A Ball Aerospace engineer inspects the James Webb Space Telescope testbed telescope.

LOS ANGELES -- By the end of this decade, scientists may start rewriting textbooks on the earliest days of the universe thanks to an ambitious project based in Redondo Beach.

Engineers at Northrop Grumman Corp.'s Aerospace Systems sector are leading an industry team developing a telescope to look back in time to the period right after the Big Bang when stars and galaxies were starting to form.

Called the James Webb Space Telescope, the NASA-funded program is often described as the successor to the better known Hubble Space Telescope. Hubble was launched in 1990 and produced images of stars that existed more than 12 billion years ago.

However, the James Webb has a more ambitious mission, to peer into the heavens about 13.7 billion years in the past.

Northrop's progress, often described as a process of retiring risk, has been methodical and meticulous as groundbreaking technologies went from sketches on a computer screen to reality.

"You retire risk incrementally," said Scott Willoughby, Northrop's James Webb program manager. "You don't build the whole piece.
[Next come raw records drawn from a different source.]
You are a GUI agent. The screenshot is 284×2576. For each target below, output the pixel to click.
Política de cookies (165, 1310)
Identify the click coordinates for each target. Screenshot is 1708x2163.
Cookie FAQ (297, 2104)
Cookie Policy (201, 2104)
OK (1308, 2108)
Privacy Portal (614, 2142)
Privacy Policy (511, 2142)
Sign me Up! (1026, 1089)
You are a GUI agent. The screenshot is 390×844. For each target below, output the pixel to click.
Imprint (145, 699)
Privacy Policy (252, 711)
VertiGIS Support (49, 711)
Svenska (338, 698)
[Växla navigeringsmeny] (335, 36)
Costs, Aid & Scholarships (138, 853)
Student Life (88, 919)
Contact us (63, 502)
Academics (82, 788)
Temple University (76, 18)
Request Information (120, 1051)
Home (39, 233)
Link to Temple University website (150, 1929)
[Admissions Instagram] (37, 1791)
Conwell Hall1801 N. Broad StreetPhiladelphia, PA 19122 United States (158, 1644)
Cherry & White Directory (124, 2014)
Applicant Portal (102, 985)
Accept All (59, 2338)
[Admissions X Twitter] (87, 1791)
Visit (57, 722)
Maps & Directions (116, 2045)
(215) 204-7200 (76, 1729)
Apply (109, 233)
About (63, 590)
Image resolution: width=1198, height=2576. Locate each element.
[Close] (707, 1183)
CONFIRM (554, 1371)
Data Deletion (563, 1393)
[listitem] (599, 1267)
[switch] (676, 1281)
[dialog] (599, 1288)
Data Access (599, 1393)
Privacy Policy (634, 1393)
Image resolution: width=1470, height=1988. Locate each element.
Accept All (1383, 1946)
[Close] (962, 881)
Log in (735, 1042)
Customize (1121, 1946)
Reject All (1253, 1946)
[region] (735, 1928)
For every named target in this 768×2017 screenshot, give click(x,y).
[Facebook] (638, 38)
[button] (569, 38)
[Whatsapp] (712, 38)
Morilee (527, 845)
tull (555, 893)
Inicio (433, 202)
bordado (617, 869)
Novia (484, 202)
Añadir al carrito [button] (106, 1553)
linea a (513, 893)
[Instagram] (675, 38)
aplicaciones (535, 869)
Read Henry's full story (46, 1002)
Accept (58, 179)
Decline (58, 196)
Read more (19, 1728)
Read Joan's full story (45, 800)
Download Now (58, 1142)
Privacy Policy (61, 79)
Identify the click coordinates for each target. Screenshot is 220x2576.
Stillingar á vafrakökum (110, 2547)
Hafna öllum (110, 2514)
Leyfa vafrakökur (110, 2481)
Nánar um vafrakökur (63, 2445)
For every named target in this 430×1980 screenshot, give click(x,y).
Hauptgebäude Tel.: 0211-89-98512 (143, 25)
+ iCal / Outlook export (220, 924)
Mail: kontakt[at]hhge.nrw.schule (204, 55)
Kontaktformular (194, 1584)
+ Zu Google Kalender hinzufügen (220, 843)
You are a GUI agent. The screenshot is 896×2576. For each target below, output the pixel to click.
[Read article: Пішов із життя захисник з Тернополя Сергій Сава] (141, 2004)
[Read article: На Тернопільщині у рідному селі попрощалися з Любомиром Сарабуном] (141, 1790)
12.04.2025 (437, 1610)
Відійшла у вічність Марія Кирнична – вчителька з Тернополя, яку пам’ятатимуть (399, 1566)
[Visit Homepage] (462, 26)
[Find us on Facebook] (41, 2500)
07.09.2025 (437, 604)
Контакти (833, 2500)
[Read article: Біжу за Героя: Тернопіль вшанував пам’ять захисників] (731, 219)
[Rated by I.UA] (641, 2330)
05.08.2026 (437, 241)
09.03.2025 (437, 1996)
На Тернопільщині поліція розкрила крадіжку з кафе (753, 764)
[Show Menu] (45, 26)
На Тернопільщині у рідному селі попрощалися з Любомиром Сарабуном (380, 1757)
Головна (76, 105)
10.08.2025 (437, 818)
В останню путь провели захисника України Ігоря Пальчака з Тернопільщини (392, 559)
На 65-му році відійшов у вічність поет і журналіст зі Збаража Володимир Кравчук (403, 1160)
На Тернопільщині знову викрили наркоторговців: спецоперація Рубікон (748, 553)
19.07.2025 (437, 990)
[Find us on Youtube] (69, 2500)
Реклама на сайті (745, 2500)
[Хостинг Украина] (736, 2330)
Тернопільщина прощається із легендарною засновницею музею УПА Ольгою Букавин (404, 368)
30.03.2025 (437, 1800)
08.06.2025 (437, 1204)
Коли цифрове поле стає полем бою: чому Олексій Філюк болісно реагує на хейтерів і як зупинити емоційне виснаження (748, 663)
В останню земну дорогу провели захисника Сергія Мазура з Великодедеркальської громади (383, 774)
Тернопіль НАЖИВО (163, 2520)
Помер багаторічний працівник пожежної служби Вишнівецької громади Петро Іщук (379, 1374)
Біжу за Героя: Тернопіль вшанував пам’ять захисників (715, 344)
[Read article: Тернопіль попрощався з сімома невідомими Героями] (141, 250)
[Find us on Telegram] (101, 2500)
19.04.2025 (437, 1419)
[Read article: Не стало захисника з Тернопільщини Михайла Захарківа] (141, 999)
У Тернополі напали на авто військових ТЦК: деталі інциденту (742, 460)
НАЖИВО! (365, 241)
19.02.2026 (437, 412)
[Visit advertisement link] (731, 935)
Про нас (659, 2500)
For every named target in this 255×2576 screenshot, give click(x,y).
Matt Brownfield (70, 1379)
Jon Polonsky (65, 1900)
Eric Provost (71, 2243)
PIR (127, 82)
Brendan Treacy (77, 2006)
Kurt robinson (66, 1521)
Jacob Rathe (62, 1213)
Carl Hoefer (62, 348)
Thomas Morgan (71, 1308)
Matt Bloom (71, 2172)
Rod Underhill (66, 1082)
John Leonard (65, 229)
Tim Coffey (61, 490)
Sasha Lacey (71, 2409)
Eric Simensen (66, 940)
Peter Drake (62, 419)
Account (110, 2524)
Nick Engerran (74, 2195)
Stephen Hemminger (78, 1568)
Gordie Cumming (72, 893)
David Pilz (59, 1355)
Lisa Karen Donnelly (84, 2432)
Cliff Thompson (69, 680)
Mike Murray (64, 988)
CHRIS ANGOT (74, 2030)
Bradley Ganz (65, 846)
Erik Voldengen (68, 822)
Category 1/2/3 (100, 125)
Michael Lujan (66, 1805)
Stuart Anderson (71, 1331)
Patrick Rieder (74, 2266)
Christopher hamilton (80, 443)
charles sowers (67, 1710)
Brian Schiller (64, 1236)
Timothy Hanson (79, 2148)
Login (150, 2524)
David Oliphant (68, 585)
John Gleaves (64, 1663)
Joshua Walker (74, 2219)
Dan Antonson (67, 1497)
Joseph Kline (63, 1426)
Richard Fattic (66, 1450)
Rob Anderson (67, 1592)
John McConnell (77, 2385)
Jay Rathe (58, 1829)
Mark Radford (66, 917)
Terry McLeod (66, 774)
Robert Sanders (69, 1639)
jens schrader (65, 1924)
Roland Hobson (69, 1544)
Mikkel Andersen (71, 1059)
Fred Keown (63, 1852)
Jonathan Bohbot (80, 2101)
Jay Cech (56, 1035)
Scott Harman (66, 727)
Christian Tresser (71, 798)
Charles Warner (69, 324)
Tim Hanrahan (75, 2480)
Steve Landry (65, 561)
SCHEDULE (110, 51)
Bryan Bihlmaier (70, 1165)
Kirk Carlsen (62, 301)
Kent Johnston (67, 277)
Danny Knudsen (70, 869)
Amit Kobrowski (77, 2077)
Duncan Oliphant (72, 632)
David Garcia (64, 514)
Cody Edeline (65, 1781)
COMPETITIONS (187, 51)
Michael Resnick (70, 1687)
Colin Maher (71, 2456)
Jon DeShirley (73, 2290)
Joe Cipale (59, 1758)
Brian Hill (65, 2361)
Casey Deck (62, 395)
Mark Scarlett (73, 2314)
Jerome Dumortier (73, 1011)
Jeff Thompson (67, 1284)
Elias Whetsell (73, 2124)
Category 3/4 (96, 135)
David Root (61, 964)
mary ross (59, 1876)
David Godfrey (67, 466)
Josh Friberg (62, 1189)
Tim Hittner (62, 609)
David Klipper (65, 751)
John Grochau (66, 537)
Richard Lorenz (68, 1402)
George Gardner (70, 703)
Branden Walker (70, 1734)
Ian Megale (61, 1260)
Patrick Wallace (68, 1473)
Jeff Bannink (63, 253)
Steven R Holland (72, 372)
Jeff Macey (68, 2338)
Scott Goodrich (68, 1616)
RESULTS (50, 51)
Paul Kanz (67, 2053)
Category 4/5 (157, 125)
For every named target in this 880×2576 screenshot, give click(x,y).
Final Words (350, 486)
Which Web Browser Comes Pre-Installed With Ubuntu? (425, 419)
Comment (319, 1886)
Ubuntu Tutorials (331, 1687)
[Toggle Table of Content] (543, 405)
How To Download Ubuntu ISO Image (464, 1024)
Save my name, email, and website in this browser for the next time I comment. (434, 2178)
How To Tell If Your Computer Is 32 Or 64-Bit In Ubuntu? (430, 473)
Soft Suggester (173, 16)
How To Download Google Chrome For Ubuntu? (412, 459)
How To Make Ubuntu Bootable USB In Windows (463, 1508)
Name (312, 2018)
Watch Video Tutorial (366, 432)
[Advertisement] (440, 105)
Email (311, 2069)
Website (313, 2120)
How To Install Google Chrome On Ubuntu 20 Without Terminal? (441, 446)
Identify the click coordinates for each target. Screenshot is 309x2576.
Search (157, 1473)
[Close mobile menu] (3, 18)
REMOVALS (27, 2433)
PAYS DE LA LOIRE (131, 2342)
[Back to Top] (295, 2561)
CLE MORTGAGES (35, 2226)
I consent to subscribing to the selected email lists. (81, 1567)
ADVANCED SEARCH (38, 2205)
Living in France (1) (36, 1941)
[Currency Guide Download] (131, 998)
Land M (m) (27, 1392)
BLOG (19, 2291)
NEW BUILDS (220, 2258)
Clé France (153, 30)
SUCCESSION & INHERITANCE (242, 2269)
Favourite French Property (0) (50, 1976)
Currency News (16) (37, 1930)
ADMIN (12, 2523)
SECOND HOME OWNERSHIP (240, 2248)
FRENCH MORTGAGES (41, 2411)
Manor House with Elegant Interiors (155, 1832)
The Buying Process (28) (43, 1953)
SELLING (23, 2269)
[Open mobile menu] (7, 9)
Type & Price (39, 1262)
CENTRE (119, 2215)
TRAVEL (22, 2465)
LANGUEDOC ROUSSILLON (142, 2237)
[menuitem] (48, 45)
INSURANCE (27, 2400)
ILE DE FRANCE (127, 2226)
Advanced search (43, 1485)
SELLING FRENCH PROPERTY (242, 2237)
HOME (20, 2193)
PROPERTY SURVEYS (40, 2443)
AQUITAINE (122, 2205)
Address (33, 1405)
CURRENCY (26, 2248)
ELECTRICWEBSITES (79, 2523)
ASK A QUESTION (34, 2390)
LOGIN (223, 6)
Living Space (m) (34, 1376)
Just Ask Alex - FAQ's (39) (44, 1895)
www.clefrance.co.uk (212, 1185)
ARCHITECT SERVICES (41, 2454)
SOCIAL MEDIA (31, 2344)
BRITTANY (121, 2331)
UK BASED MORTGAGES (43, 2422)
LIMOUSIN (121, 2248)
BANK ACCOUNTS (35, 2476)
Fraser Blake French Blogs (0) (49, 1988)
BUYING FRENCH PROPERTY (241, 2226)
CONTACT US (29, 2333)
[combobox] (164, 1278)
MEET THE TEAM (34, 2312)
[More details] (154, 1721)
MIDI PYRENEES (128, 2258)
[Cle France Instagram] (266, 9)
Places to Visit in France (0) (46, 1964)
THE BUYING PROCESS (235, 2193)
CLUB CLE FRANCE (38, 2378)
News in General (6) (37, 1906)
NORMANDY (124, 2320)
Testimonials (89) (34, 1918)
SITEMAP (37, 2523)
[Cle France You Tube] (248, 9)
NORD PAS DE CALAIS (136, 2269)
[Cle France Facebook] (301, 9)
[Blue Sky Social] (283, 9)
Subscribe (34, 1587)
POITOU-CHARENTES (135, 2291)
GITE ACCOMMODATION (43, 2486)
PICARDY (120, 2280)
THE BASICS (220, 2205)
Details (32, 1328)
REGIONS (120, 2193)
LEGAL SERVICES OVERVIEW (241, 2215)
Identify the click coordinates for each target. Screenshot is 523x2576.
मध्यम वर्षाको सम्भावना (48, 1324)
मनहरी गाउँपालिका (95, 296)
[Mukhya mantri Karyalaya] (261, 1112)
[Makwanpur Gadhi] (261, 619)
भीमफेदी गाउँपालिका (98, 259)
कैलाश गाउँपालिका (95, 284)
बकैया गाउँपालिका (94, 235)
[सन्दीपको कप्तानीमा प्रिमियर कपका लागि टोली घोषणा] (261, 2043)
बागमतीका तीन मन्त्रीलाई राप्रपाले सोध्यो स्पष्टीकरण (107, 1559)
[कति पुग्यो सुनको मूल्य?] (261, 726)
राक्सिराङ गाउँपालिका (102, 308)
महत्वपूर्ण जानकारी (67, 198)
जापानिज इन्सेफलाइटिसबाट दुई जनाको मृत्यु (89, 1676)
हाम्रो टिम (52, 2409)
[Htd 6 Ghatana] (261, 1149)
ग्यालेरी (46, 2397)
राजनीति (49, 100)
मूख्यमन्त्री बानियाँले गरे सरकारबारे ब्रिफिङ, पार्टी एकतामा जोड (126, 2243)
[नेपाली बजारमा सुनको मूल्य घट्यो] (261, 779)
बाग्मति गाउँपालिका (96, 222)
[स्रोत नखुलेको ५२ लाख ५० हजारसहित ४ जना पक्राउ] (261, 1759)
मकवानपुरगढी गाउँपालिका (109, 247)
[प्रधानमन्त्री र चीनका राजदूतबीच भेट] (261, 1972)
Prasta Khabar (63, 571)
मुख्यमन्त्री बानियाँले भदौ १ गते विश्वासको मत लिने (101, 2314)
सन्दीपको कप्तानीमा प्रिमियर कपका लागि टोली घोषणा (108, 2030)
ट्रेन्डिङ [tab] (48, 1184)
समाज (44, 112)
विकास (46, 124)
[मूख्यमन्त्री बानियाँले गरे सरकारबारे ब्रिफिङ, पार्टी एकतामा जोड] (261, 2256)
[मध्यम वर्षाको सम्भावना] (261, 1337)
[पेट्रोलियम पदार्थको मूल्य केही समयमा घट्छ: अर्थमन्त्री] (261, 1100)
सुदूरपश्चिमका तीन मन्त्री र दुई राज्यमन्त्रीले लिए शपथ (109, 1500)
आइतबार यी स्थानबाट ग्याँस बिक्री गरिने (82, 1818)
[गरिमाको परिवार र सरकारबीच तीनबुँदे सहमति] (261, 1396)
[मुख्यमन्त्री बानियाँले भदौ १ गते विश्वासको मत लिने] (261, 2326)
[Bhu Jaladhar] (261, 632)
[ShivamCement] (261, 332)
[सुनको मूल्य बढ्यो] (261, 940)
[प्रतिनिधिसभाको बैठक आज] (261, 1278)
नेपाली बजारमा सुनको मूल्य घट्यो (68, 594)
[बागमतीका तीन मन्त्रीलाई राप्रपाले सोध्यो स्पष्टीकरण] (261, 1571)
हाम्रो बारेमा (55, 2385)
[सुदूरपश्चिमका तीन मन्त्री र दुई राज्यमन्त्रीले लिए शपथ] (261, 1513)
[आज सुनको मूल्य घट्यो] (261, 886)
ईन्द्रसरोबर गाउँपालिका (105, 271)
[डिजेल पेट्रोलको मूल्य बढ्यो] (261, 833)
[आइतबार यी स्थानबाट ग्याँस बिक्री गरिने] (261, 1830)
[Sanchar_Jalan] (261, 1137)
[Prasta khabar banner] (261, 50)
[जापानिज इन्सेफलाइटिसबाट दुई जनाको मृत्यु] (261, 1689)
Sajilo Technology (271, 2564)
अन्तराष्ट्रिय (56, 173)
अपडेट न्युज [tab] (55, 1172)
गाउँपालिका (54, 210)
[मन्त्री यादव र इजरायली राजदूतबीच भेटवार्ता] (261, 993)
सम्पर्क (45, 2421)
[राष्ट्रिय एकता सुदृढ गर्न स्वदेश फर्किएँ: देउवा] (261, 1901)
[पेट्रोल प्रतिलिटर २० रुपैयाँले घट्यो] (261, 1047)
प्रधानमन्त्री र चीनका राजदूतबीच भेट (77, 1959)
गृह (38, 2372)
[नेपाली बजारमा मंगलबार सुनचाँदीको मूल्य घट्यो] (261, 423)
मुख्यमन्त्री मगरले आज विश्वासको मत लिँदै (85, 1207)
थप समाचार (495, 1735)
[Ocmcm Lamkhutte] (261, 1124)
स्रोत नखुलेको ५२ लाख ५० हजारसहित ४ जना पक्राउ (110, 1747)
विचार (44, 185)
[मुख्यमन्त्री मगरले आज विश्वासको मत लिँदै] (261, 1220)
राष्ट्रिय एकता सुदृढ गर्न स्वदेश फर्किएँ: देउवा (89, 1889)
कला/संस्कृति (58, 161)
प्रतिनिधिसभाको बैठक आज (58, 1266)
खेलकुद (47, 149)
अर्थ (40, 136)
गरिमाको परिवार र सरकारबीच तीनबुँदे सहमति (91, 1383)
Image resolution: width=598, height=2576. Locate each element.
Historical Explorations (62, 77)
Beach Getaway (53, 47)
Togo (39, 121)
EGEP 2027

You build a small piece and it works. Then you build another piece and it works."

About 500 people at Northrop's Space Park campus in Redondo Beach work on the project. Worldwide, about 1,200 skilled workers are involved in production and testing including at various industry partners.

The telescope has a five-year mission, although it is designed to last 10 years.

With NASA's guidance and funding, Northrop has made significant progress toward a scheduled 2018 launch that will send the space telescope into a spot 1 million miles from Earth.

In 2002, NASA named TRW Inc. as prime contractor for the James Webb. The following year, Northrop purchased TRW and took over the high-profile program.

A major element of the James Webb will be a giant mirror nearly 22 feet across to gather light that will be used to produce images of stars and galaxies. Because the mirror is so large, it will be composed of 18 hexagonal segments that will unfold after the telescope enters space.

The mirrors are coated with a thin layer of gold to enhance reflectiveness. Those mirrors have already been fabricated by subcontractor Ball Aerospace in Boulder, Colo., and underwent hours of polishing to achieve the ideal shape.

"We were literally stripping atoms in the final stage," Willoughby said of the polishing process.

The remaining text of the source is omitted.